>> START The input
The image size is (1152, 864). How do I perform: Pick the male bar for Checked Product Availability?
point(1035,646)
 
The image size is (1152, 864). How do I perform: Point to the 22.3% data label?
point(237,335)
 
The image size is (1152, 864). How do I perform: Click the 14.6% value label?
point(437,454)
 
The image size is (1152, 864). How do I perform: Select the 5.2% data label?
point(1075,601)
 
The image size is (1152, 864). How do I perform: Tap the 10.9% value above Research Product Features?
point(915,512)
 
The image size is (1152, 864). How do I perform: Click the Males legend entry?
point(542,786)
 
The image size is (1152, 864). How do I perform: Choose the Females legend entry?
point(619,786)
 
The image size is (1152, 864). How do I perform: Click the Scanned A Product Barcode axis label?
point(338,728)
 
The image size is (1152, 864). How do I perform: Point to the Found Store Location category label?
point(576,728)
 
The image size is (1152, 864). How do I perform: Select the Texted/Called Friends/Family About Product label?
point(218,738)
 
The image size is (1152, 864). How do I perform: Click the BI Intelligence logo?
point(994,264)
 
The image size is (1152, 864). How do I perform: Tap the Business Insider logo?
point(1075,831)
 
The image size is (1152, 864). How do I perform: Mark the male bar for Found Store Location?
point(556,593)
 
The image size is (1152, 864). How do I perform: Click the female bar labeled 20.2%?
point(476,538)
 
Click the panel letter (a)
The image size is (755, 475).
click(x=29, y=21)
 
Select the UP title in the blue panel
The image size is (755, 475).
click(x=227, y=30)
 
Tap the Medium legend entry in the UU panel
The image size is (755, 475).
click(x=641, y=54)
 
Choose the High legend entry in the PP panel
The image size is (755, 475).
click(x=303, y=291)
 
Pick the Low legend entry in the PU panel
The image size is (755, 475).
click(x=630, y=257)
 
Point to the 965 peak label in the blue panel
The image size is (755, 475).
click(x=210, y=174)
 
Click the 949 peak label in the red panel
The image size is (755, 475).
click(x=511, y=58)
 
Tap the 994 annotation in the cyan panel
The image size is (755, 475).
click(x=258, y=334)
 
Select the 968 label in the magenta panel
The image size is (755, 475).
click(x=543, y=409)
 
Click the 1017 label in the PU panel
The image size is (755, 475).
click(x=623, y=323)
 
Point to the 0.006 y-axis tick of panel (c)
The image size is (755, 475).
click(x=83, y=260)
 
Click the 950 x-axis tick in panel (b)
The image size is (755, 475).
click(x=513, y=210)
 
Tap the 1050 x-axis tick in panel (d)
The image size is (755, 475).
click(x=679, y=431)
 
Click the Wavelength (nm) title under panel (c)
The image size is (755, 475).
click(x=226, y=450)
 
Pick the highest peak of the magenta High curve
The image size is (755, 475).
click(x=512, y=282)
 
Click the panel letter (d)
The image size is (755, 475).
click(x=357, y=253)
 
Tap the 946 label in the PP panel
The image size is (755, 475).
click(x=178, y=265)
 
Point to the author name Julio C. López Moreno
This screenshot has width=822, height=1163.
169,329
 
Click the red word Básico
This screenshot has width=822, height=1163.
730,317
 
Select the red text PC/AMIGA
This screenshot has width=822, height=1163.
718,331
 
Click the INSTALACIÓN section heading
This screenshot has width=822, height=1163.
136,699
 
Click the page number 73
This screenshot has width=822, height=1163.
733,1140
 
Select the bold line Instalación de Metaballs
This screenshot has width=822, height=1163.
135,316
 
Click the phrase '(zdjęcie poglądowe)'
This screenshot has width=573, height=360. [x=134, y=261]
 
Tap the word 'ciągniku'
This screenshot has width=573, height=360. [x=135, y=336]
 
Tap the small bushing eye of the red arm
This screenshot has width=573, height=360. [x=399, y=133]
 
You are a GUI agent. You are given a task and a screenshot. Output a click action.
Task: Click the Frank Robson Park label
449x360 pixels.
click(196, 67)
>> END The input
• [Written request]: How many lines above contain the string "data"? Reply with the number alone.

• [Worked solution]: 2